In Dhurandhar: The Revenge violence grows gratuitous to a level of titillation, conversations are made less subtle and a lot more jab-like to suit the ‘ghus ke jawaab’ stance.
Dhurandhar: The Revenge has a screenplay mired in clichés, but plays to the gallery
The second part of the Dhurandhar saga comes through as a long, gross account of appeasement. As in the first part, there is a kinetic rhythm to the film that emerges from the action choreography and camera work. Yet, what the film lacks is maturity and a clear-cut objective.
In an ideal world somewhere, Dhurandhar's editor Shivkumar V. Panicker and music composer Shashwat Sachdev are being profusely thanked by Aditya Dhar. The writer-director is perhaps confessing in full secrecy to the two that they managed to not only imbue his two-part saga with cohesion and vitality, but also make the nearly eight-hour-long, ultra-hyper gore fest ‘feel’ something like an experience. Dhar knows that if it wasn’t for Panicker’s efforts in making the flatline story exciting for an attention-deficient audience, and Sachdev’s in hyping up every plot point with (unnecessary) irony, Dhurandhar — both parts included — couldn’t have ever sustained its tall billing. The fact that many are wilfully dismissing its problematic politics for its technical finesse goes to confirm that cinema is, indeed, the luckiest art form on its day.

- _PROVIDED MATERIAL_:
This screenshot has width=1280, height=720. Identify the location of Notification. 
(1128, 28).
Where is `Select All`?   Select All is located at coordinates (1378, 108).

- _EXERCISE DIRECTIONS_:
Transcribe in full the film review of Dhurandhar: The Revenge that appears before the listing, reproducing every word and punctuation mark unchanged.

- _RESPONSE_:
In Dhurandhar: The Revenge violence grows gratuitous to a level of titillation, conversations are made less subtle and a lot more jab-like to suit the ‘ghus ke jawaab’ stance.
Dhurandhar: The Revenge has a screenplay mired in clichés, but plays to the gallery
The second part of the Dhurandhar saga comes through as a long, gross account of appeasement. As in the first part, there is a kinetic rhythm to the film that emerges from the action choreography and camera work. Yet, what the film lacks is maturity and a clear-cut objective.
In an ideal world somewhere, Dhurandhar's editor Shivkumar V. Panicker and music composer Shashwat Sachdev are being profusely thanked by Aditya Dhar. The writer-director is perhaps confessing in full secrecy to the two that they managed to not only imbue his two-part saga with cohesion and vitality, but also make the nearly eight-hour-long, ultra-hyper gore fest ‘feel’ something like an experience. Dhar knows that if it wasn’t for Panicker’s efforts in making the flatline story exciting for an attention-deficient audience, and Sachdev’s in hyping up every plot point with (unnecessary) irony, Dhurandhar — both parts included — couldn’t have ever sustained its tall billing. The fact that many are wilfully dismissing its problematic politics for its technical finesse goes to confirm that cinema is, indeed, the luckiest art form on its day.